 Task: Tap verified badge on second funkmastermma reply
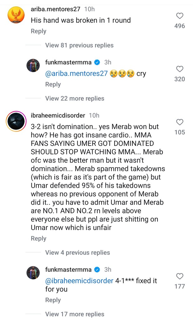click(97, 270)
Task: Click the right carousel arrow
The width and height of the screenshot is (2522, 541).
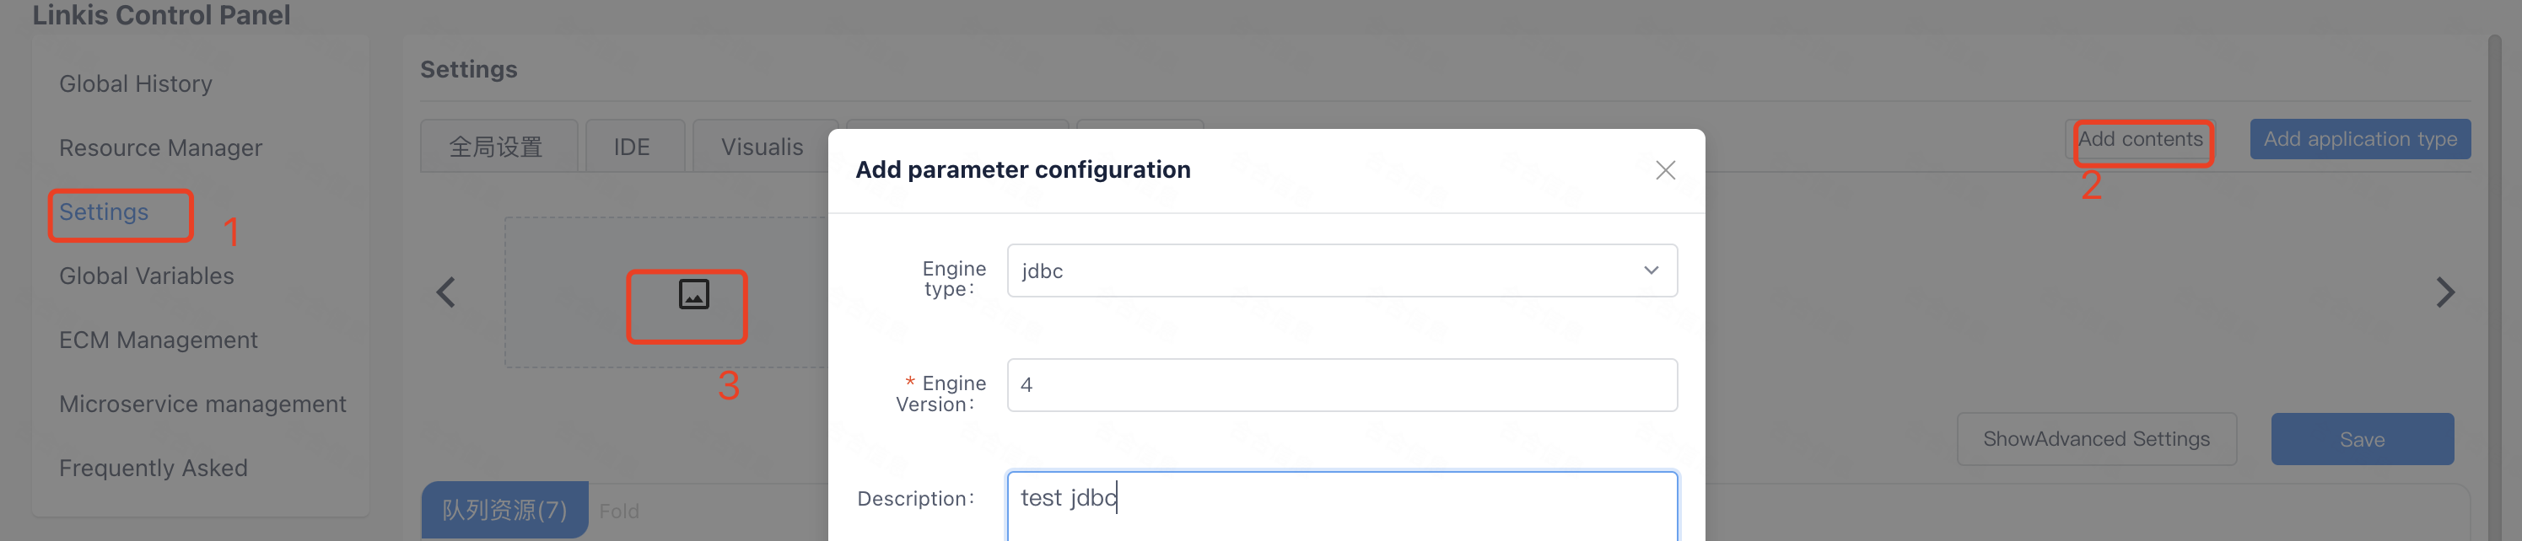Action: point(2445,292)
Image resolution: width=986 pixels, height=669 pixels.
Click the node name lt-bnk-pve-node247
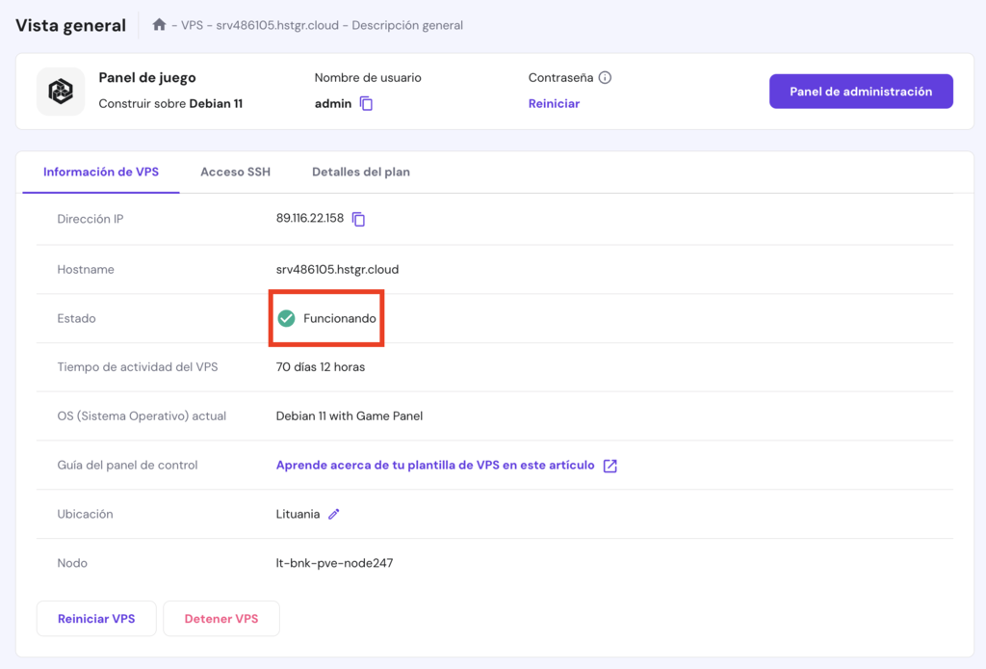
□ □ □ □ □ □ □
--- Directions ---
Whatever the records hold apart from pictures should be repeated exactly.

--- Response ---
 Task: Tap verified badge on second funkmastermma reply
click(97, 270)
Task: Click the right carousel arrow
The width and height of the screenshot is (2522, 541).
Action: point(2445,292)
Image resolution: width=986 pixels, height=669 pixels.
Click the node name lt-bnk-pve-node247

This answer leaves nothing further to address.